Plural — Scaling from the Ground up
As we are building the online payment system and its adjacencies, we will share our approach to the Scaling methodology that we are using. While scaling out is the final frontier, we should be able to get the full capacity out of the smallest unit of deployment, optimize data access patterns, using of a caching layer to minimize database lookups and finally scale out elastically.
Application — Per VM Scalability
We were using the traditional thread per request model for our backend services. In this model, the scalability is limited by the number of threads that can be created. Also, most of the applications are I/O intensive and not CPU Intensive. Since scalability is limited to the number of threads and there is a cost involved in creating and scheduling the threads with an upper bound on the number of threads, this system cannot scale well.
The only way forward with such application stacks is to do vertical scaling by increasing the memory footprint and system capacity and adding multiple copies of the suboptimal systems. In simple terms, throwing money at the problem. But this is not the age of such solutions where frugality is the key tenet.

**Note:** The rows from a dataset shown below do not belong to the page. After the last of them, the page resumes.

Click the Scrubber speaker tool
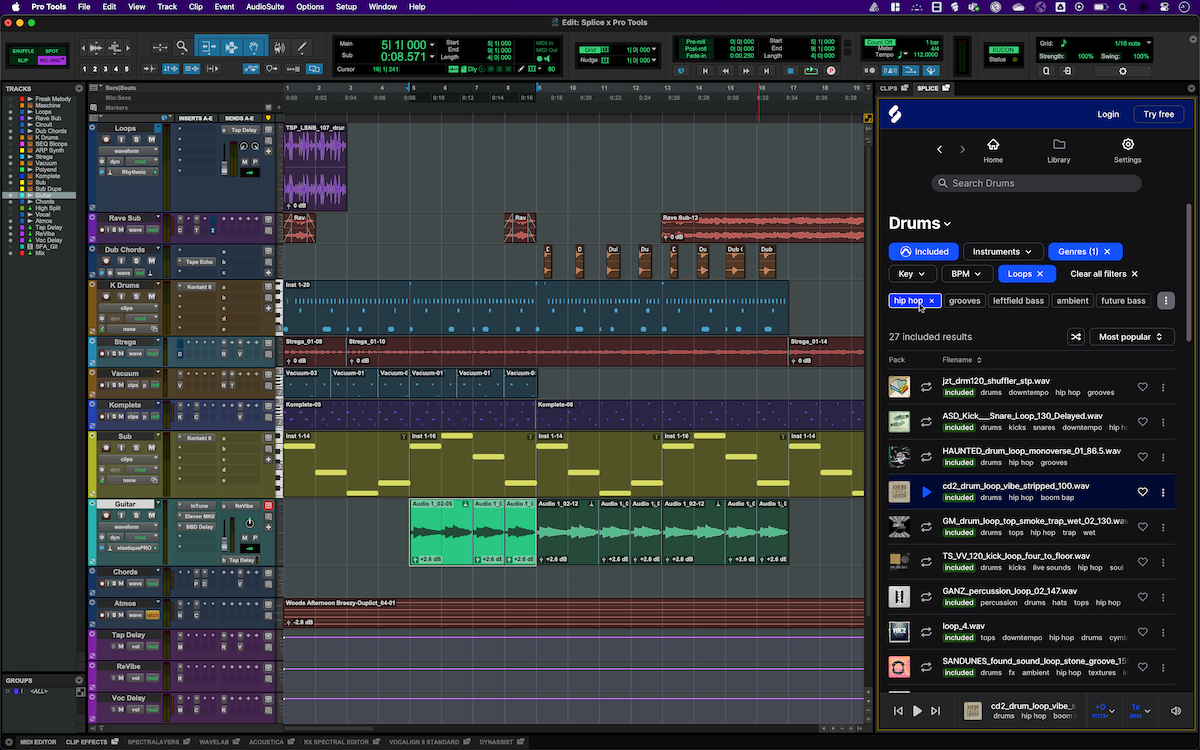Viewport: 1200px width, 750px height. pos(278,47)
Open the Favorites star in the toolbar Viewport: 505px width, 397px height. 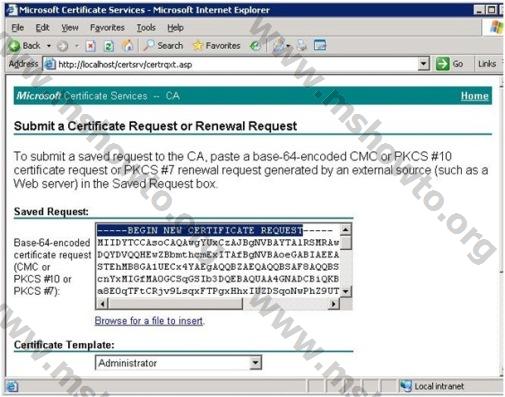pyautogui.click(x=217, y=45)
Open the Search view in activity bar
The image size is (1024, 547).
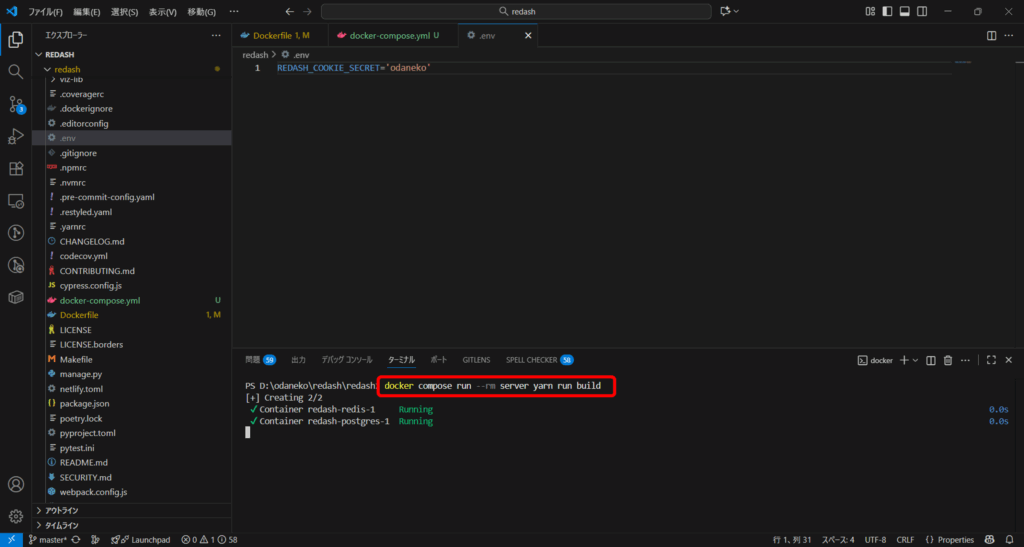click(x=16, y=72)
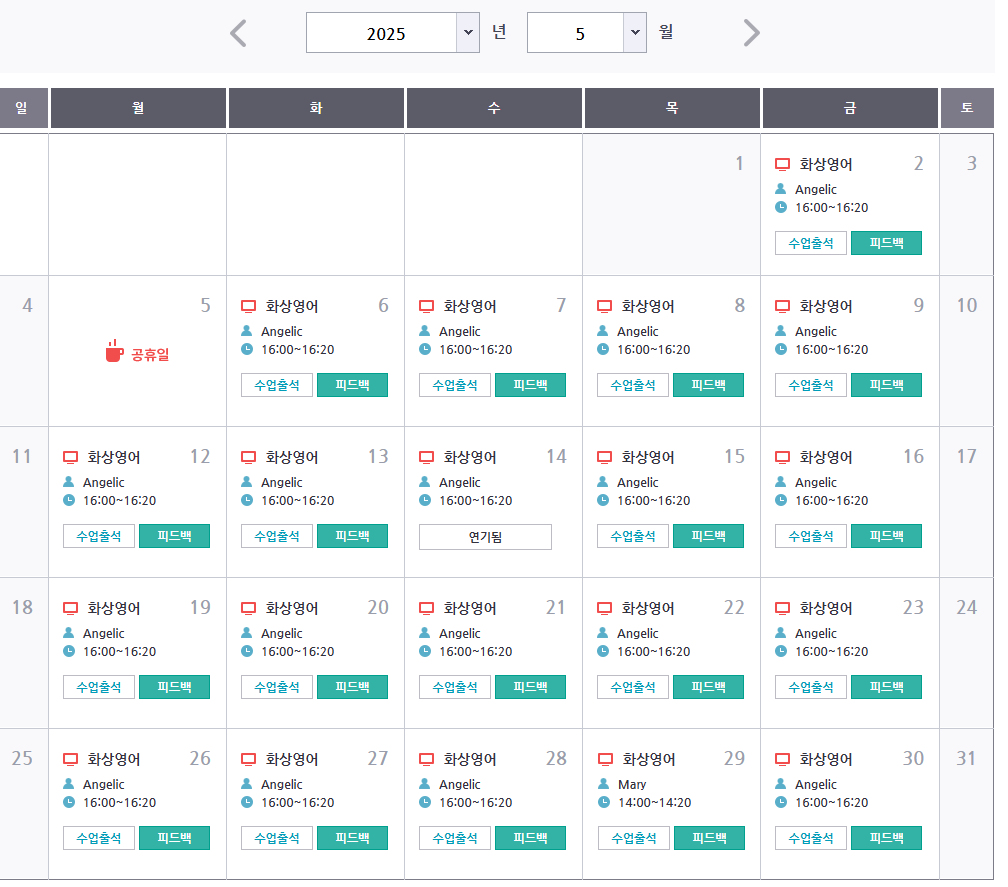Image resolution: width=1008 pixels, height=887 pixels.
Task: Select the empty May 1 date cell
Action: [x=672, y=204]
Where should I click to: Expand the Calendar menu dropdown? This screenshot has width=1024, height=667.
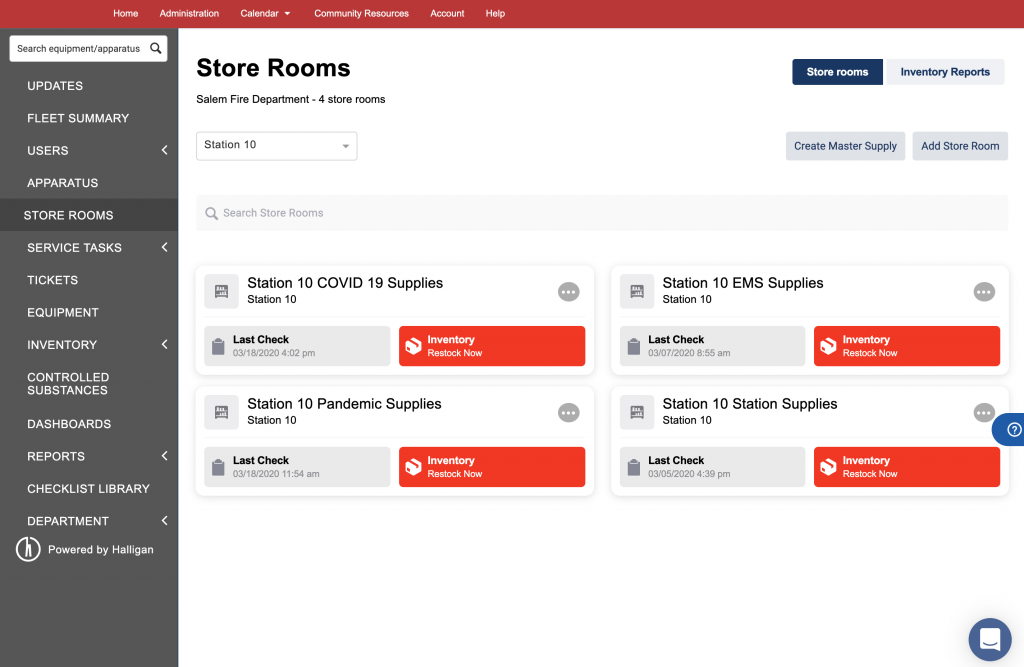click(265, 14)
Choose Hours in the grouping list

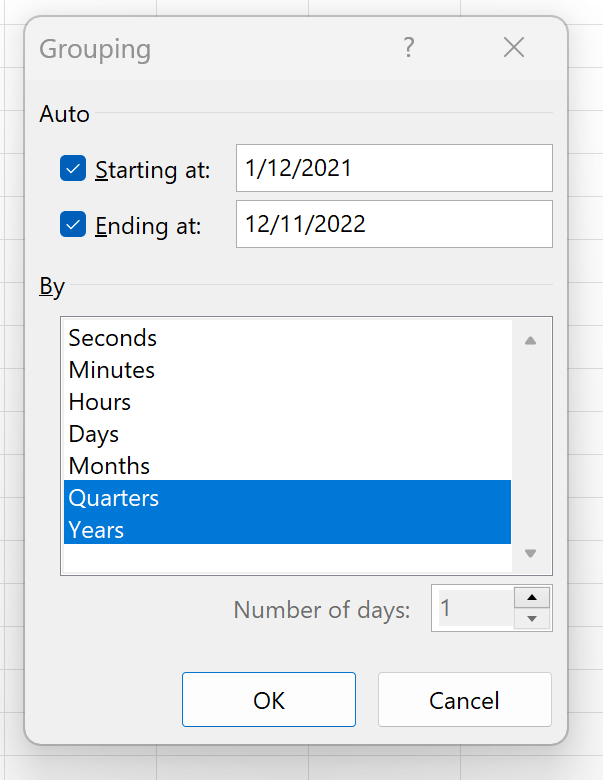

Reactive & Non-Blocking I/O
We moved towards Non-Blocking I/O at the application level. This involves moving the application stack from the traditional blocking I/O to non-blocking I/O using event loops and reactive constructs. With Spring Web Flux as the framework and Netty as the application server, we adopted the reactive non-blocking model. In this model, threads are not blocked on I/O. It scales better than the traditional applications that use Blocking I/O. The HTTP clients (Spring Web Client) are also a type of non-blocking client and by using these the application stack becomes truly non-blocking (internally, not from the caller's perspective).
Since the reactive JDBC drivers are not up for the broader adoption, we are still using the blocking JDBC at this point.
Data Reads & Writes
We adopted Command Query Responsibility Segregation (CQRS), where reads are separated from writes. The writes where the actual transactions are written to the database are separated from the bulk reads or queries on the data. This can be modelled as a strongly consistent vs eventually consistent and the database replication modelled around the same. We are using a strongly consistent pattern of replication at this point in time. We are also working on creating a reading scheme which is different structurally from the write schema. Write schema is optimized for transnationality and the same when overburdened for reads doesn’t scale well when reading data from multiple tables.
We are working on creating a separate schema for the reads where the data structure is optimized for the queries as below.
Write Through Caching is used.
Write to both cache and database simultaneously
Cached data accessed immediately
For Transactional data
Trailing transaction lookup
Example: Order / Purchase flows
Eager Loading for Metadata
Example: Merchant Configuration, Product Configuration
We are currently using Z-axis scaling. Legacy monoliths are scaled using Z-axis scaling
Same code, different deployments to cater to different functionality
Functional breakdown of Monolith to Microservices and scaling out
Transitioning to Y-axis scaling
Refactored monoliths and new services are Containerized on the K8 platform for elastically scaling out the microservices.